Der Streckenabschnitt der Nordschleife im Adenauer Stadtteil „Breidscheid“ ist beliebter Zuschauerort. Bis Anfang 2020 konnten hier auch Touristenfahrer auf die Strecke auffahren. Dies bleibt aus Sicherheitsgründen weiterhin ausschließlich Einsatzkräften vorbehalten.
  • Touristenfahrten Nordschleife in Zukunft ausschließlich über Hauptzufahrt nahe Nürburg 
  • Zufahrt in Breidscheid bleibt Personal und Sicherheitskräften vorbehalten
  • Besserer Verkehrsfluss erhöht weiterhin die Sicherheit

Nürburg. Die Nordschleifenzufahrt in Breidscheid steht künftig bei den Touristenfahrten ausschließlich Einsatzfahrzeugen offen. Das haben die Betreiber der Rennstrecke im Sinne der Sicherheit entschieden. Durch die Schließung der sogenannten „zweiten Zufahrt“ sollen mögliche Störungen im Touristenverkehr vermieden werden. Lange Zeit war es auch Touristenfahrern möglich, im Adenauer Ortsteil auf die Strecke zu gelangen. Dies wird künftig nur noch über die Hauptzufahrt nahe der Ortschaft Nürburg möglich sein.

Im April 2020 konnten Privatfahrer nach kurzer Corona-Pause erstmals wieder auf der legendären Nordschleife ihre Runden drehen. Die beliebten Touristenfahrten waren das erste Angebot, das der Nürburgring unter strengen Hygiene-Auflagen wieder möglich machen konnte. Alle Parkplätze rund um die Strecke wurden zur Kontaktminimierung geschlossen und auch die Schranke an der zweiten Zufahrt im Adenauer Stadtteil Breidscheid blieb unten. Lediglich die Hauptzufahrt nahe Nürburg konnte im Rahmen des Konzepts genutzt werden.
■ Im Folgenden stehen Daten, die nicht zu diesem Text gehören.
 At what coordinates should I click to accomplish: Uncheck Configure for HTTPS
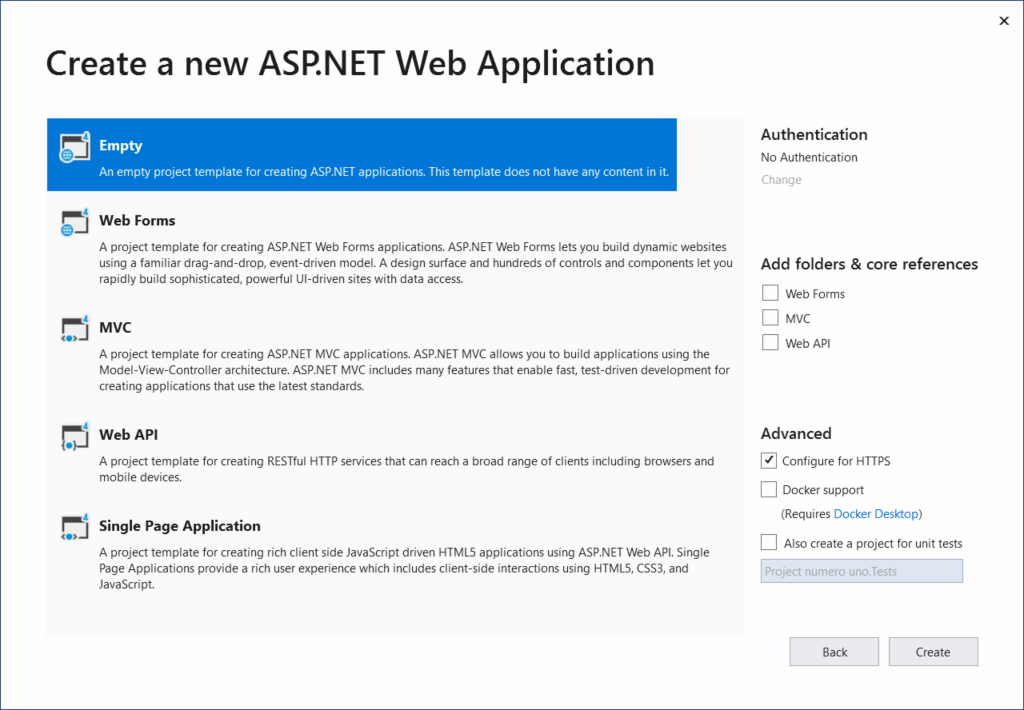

Nach den Erfahrungen der letzten zwei Jahre wird die Zufahrt Breidscheid nun dauerhaft für Touristenfahrer geschlossen bleiben und nur noch von Einsatzkräften genutzt werden. Dieser Schritt soll weiterhin die Sicherheit für die Touristenfahrer erhöhen. Ursprünglich haben sich Fahrzeuge an dieser Stelle auf halber Runde in den laufenden Verkehr einfinden müssen. 
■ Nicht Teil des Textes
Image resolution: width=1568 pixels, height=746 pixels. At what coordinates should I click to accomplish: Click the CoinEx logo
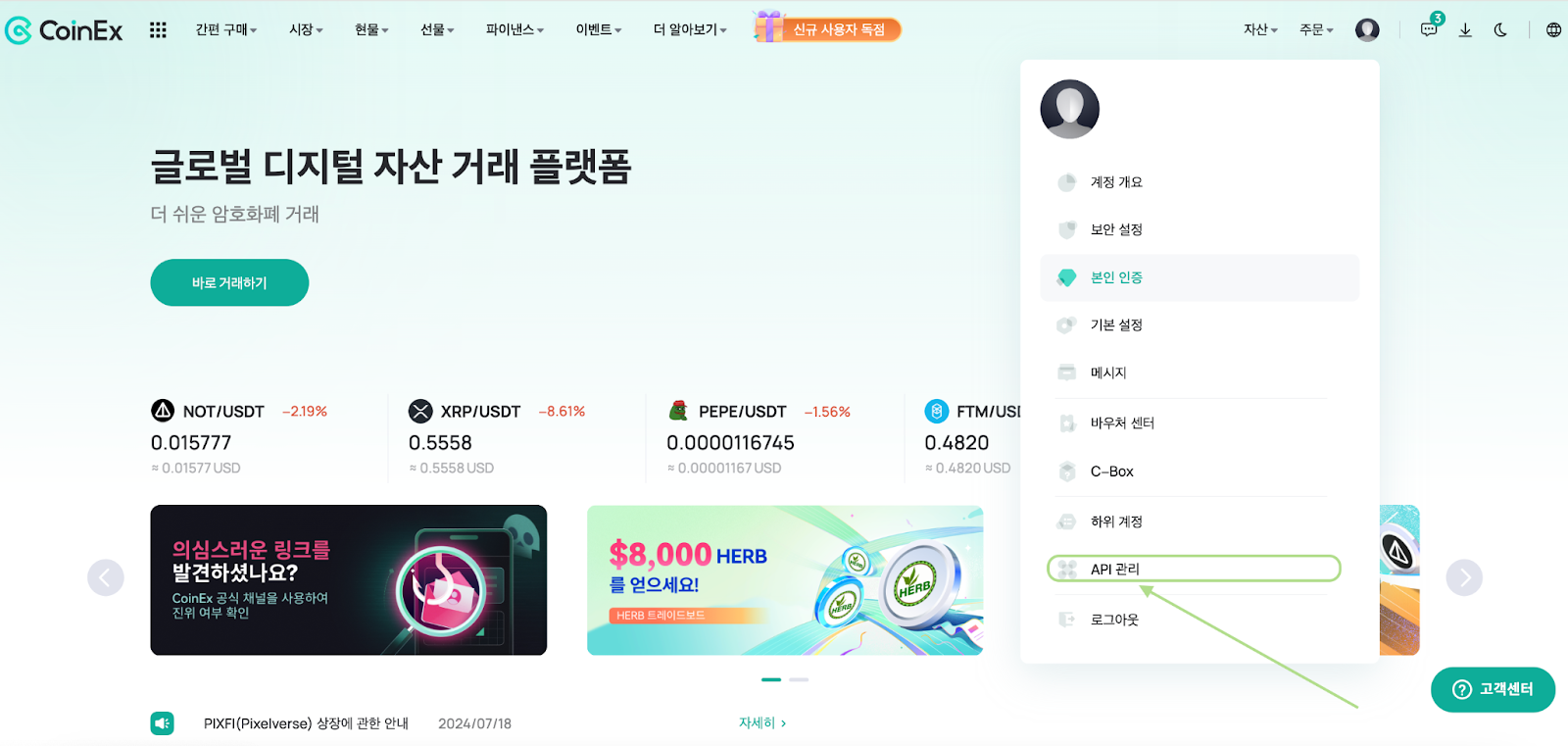(64, 30)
Für die Rettungs- und Einsatzkräfte bedeutet die exklusive Nutzung der Zufahrt Breidscheid, dass sie ohne zusätzliches Verkehrsaufkommen auf die Strecke gelangen, bei einem Zwischenfall schneller am Ort des Geschehens sind und bei Bedarf die 20,8 Kilometer lange Strecke an dieser Stelle verlassen können. Die Sicherheit der Einsatzkräfte und des Verkehrs wird durch eine Warnleuchte zusätzlich erhöht. Sie zeigt dem herannahenden Verkehr an, dass die Zu- und Abfahrt gerade genutzt wird.